Inflationary factors, such as increases in our cost of goods sold and operating expenses, may adversely affect our operating results. Although we do not believe that inflation has had a material impact on our financial position or results of operations to date, a high rate of inflation in the future may have an adverse effect on our ability to maintain and increase our gross margin and selling and marketing and operating expenses as a percentage of our revenue if the selling prices of our products do not increase as much as or more than these increased costs.

28

Credit risk

As of March 31, 2022 and December 31, 2021, our cash and cash equivalents were maintained with one financial institution in the U.S., and our current deposits are likely in excess of insured limits. We believe this institution has sufficient assets and liquidity to conduct its operations in the ordinary course of business with little or no credit risk to us.

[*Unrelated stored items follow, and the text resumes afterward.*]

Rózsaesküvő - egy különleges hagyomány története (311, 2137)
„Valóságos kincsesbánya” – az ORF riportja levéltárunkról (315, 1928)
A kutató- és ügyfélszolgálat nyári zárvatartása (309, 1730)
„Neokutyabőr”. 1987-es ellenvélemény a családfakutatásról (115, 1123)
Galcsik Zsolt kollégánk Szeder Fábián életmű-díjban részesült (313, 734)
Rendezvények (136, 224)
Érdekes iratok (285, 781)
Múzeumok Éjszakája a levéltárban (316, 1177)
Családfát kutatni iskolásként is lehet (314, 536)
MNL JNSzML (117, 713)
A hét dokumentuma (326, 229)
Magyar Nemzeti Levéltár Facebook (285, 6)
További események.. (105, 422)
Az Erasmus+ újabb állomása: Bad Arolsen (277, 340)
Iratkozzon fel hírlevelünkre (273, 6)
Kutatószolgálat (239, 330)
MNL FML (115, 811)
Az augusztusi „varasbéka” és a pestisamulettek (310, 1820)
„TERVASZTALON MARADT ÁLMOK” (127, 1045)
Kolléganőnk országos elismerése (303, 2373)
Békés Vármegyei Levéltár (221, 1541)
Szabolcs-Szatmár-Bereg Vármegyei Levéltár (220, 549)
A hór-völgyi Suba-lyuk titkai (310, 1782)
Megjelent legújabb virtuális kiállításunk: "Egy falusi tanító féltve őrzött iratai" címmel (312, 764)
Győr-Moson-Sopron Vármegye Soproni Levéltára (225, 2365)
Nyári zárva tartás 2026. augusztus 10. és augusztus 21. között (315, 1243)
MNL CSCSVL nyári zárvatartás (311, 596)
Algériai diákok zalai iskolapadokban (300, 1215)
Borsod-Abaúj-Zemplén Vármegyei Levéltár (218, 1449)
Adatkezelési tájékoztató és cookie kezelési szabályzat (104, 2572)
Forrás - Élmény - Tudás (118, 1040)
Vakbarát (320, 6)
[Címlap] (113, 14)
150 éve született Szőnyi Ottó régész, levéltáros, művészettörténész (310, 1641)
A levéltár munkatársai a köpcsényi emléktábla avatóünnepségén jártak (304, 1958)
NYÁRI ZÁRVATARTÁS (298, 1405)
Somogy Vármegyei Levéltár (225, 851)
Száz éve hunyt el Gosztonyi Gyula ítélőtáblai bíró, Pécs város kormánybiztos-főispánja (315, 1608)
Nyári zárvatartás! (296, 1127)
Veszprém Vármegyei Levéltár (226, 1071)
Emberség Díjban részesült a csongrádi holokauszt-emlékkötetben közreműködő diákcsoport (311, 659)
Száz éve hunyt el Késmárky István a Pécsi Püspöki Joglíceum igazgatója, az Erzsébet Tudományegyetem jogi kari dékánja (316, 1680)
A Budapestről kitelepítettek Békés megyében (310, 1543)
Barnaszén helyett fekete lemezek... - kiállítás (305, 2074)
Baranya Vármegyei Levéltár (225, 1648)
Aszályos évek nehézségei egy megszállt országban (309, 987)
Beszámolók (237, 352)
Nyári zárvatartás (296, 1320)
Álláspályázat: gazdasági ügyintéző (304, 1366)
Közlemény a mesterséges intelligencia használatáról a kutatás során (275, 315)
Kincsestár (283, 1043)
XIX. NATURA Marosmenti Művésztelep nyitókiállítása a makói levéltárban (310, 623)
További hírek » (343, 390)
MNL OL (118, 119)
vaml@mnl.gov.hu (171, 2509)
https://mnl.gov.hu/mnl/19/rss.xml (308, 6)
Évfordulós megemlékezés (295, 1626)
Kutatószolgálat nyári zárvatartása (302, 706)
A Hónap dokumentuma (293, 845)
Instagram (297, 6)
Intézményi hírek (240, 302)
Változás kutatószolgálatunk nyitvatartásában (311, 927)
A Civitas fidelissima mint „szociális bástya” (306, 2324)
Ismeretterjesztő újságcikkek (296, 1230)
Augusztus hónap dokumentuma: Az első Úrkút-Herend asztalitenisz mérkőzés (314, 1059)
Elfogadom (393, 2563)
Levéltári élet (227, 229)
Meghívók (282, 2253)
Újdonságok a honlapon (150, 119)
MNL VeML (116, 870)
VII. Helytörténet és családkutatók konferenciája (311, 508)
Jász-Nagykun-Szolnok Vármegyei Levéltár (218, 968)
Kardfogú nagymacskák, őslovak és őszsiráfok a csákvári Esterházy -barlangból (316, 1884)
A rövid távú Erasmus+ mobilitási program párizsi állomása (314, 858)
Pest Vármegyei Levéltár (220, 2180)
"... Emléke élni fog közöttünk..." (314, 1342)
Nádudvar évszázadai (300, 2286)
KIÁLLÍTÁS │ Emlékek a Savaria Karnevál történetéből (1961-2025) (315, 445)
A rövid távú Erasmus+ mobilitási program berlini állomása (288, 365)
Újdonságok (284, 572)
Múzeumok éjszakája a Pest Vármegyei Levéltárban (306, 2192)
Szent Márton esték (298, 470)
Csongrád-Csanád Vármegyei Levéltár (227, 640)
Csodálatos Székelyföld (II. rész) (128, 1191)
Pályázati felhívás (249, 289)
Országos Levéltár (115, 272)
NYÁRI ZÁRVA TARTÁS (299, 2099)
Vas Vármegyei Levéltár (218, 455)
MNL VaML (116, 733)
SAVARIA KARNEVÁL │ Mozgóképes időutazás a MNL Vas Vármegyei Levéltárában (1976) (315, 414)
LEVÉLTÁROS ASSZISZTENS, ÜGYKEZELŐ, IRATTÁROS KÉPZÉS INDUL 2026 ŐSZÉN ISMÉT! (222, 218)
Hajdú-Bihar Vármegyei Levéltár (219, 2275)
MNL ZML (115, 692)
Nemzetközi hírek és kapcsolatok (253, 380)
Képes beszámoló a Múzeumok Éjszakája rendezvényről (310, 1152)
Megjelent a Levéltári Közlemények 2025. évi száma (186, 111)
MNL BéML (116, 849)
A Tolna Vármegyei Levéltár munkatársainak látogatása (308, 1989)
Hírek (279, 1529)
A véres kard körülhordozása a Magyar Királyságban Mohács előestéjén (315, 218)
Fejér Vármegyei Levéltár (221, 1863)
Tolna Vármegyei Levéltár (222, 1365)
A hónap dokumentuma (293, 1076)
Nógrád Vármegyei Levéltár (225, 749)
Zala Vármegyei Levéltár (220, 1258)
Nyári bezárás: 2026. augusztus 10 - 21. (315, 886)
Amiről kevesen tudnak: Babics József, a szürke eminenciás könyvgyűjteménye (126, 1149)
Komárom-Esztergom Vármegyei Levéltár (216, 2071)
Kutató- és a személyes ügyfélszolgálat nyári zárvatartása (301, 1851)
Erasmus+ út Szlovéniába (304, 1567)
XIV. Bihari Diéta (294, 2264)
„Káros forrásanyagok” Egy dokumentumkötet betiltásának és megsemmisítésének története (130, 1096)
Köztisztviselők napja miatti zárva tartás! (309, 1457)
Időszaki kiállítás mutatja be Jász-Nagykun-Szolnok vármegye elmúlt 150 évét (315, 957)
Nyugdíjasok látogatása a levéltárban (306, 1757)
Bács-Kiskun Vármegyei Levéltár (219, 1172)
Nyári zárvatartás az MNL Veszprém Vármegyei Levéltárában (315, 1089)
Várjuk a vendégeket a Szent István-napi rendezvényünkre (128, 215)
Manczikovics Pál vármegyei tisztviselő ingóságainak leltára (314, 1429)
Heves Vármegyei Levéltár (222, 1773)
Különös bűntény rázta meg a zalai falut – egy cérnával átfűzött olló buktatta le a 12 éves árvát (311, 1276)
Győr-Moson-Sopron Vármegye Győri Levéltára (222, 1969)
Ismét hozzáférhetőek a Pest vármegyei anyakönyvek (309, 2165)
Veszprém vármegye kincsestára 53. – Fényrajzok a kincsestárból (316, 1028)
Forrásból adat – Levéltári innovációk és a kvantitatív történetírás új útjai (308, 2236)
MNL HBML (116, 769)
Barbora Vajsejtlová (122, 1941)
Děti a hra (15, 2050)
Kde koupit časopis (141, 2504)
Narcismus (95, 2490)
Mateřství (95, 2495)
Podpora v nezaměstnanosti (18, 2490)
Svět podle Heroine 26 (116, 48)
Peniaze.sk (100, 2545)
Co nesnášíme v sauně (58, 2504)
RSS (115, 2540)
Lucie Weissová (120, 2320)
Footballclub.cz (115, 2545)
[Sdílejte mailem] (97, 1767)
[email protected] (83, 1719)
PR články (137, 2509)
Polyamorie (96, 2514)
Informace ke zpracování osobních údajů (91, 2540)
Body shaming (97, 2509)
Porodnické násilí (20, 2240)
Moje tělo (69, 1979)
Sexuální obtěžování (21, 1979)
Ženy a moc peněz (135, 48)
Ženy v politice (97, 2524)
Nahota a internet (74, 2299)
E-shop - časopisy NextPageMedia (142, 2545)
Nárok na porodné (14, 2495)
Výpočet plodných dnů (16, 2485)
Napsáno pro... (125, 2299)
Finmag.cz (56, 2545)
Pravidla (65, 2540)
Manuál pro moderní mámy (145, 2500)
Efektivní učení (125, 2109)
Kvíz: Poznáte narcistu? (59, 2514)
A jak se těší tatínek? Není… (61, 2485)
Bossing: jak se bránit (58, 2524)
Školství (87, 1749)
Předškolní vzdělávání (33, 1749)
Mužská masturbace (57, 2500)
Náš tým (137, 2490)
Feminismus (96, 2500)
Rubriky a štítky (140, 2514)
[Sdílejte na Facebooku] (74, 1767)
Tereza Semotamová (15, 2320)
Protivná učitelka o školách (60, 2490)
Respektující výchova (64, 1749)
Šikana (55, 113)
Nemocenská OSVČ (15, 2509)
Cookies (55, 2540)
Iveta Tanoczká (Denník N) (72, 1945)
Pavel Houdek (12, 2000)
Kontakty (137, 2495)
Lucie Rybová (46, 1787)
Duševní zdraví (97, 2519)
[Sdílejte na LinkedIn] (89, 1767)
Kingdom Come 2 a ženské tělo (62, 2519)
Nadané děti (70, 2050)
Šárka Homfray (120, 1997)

Item 4. Controls and Procedures

Evaluation of disclosure controls and procedures

The term “disclosure controls and procedures,” as defined in Rules 13a-15(e) and 15d-15(e) under the Exchange Act, refers to controls and other procedures that are designed to ensure that information required to be disclosed by a company in the reports that it files or submits under the Exchange Act is recorded, processed, summarized and reported within the time periods specified in the SEC’s rules and forms. Disclosure controls and procedures include, without limitation, controls and procedures designed to ensure that information required to be disclosed by a company in the reports that it files or submits under the Exchange Act is accumulated and communicated to the company’s management, including its principal executive and principal financial officers, or persons performing similar functions, as appropriate to allow timely decisions regarding required disclosure. Our management recognizes that any controls and procedures, no matter how well designed and operated, can provide only reasonable assurance of achieving their objectives, and our management necessarily applies its judgment in evaluating the cost-benefit relationship of possible controls and procedures. Our management, with the participation of our chief executive officer and our chief financial officer, evaluated the effectiveness of our disclosure controls and procedures as of the end of the period covered by this Quarterly Report on Form 10-Q. Based on that evaluation, our chief executive officer and our chief financial officer concluded that our disclosure controls and procedures were effective, at the reasonable assurance level, as of the end of the period covered by this Quarterly Report on Form 10-Q.

Changes in internal control over financial reporting

There were no changes in our internal control over financial reporting (as defined in Rules 13a-15(f) and 15d-15(f) under the Exchange Act) that occurred during the quarter ended March 31, 2022, that have materially affected, or are reasonably likely to materially affect, our internal control over financial reporting.

29

PART II — OTHER INFORMATION

Item 1. Legal Proceedings

From time to time, we may become involved in legal proceedings or be subject to claims arising in the ordinary course of our business. We are not currently a party to any material legal proceedings.

Item 1A. Risk Factors

For a discussion of our potential risks and uncertainties, see the information in Part I, Item IA. “Risk Factors” in our Annual Report on Form 10-K for the year ended December 31, 2021. There have been no material changes to the risk factors disclosed in our Annual Report on Form 10-K for the year ended December 31, 2021.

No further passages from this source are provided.